21.5 Model Comparison and Selection¶
Choosing among competing survival models:
- Non-Parametric vs Parametric vs Semi-Parametric --- Compares the three modeling paradigms in terms of assumptions, flexibility, interpretability, and efficiency, providing guidance on when each approach is most appropriate.
- AIC and Concordance Index --- Introduces the two main tools for survival model selection: AIC for comparing nested parametric models and the concordance index (C-index) for evaluating discriminative ability across all model types.
21.6 Code¶
Complete Python implementations:
- Kaplan--Meier Survival Curves and Log-Rank Test --- Fits Kaplan--Meier estimators, plots survival curves with confidence intervals, and performs log-rank tests for group comparisons.
- Parametric Survival Models --- Fits exponential, Weibull, log-normal, and log-logistic models to censored data using maximum likelihood.
- Cox Proportional Hazards --- Fits the Cox model, interprets hazard ratios, checks the proportional hazards assumption, and examines Schoenfeld residuals.
- Survival Model Comparison --- Compares non-parametric, parametric, and semi-parametric models on the same dataset using AIC and the concordance index.
21.7 Exercises¶
Practice problems covering censoring concepts, Kaplan--Meier estimation, parametric model fitting, Cox regression interpretation, hazard ratio calculations, and model comparison strategies.
Prerequisites¶
This chapter builds on:
- Chapter 6 (Statistical Estimation) --- Maximum likelihood estimation, likelihood functions for censored data, and Fisher information for constructing confidence intervals.
- Chapter 4 (Distributions) --- The exponential distribution, its memoryless property, and the Weibull distribution as a generalization; log-normal and logistic distributions.
- Chapter 9 (Hypothesis Testing) --- Null and alternative hypotheses, test statistics, and p-values, which underpin the log-rank test and tests of the proportional hazards assumption.
- Chapter 13 (Linear Regression) --- The regression modeling framework, coefficient interpretation, and model diagnostics, which extend naturally to the Cox model's linear predictor.
Key Takeaways¶
- Survival analysis provides a principled framework for modeling time-to-event data where some observations are censored---simply dropping censored subjects or treating them as events leads to biased results.

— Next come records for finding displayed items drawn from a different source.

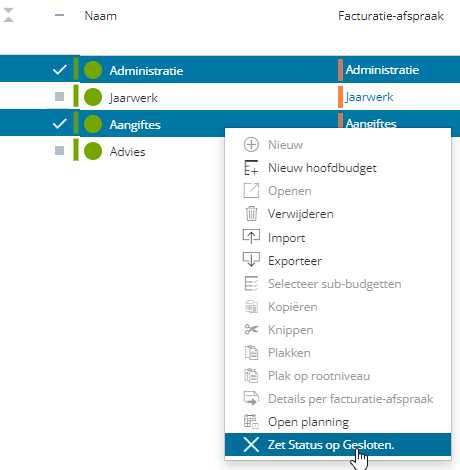Viewport: 460px width, 470px height.
Task: Click the Exporteer download arrow icon
Action: point(251,260)
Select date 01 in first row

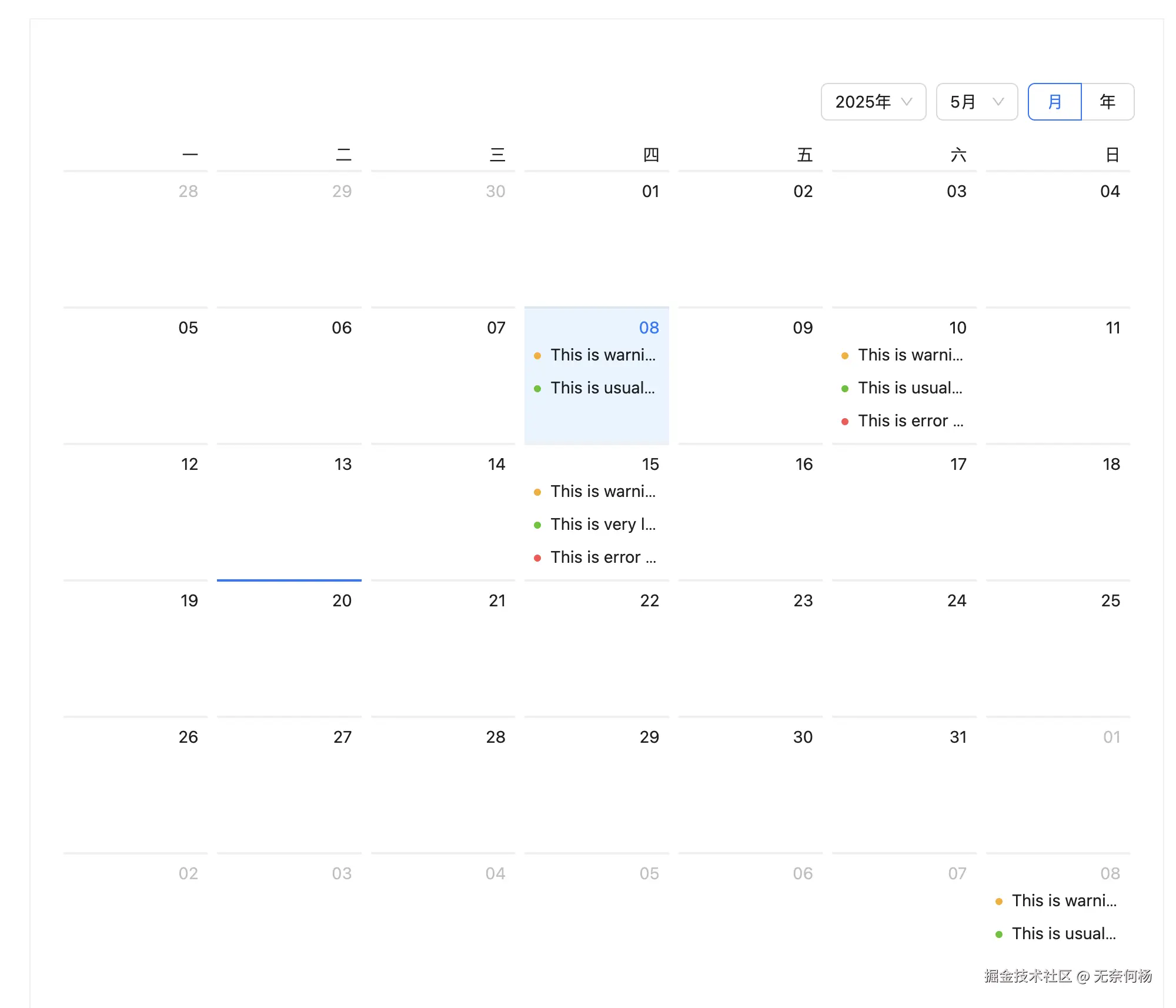(x=650, y=191)
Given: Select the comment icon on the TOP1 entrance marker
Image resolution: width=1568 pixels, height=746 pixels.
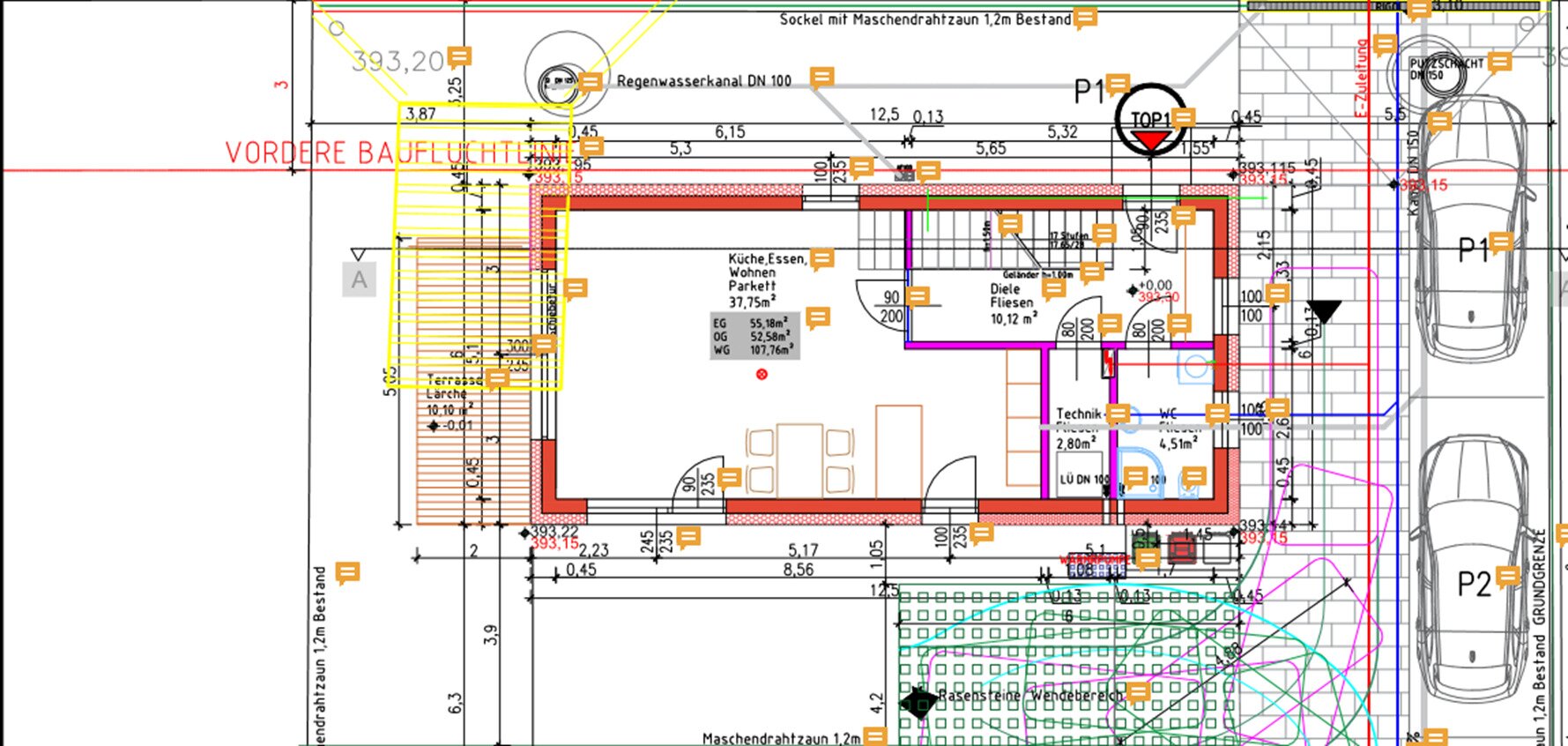Looking at the screenshot, I should coord(1183,117).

- The Kaplan--Meier estimator is a robust, distribution-free method for estimating the survival function, while the log-rank test allows formal comparison of survival curves between groups.
- Parametric models (exponential, Weibull, log-normal, log-logistic) offer greater efficiency and smoother estimates when their distributional assumptions are met, with the Weibull model providing a flexible default via its shape parameter.
- The Cox proportional hazards model strikes a balance between flexibility and interpretability: it models covariate effects without specifying the baseline hazard, and its exponentiated coefficients have a direct interpretation as hazard ratios.
- The proportional hazards assumption must be checked---Schoenfeld residuals are the primary diagnostic---since violations invalidate the standard interpretation of Cox model coefficients.
- Model selection in survival analysis relies on AIC for parametric model comparison and the concordance index (C-index) for assessing discriminative performance across all model types.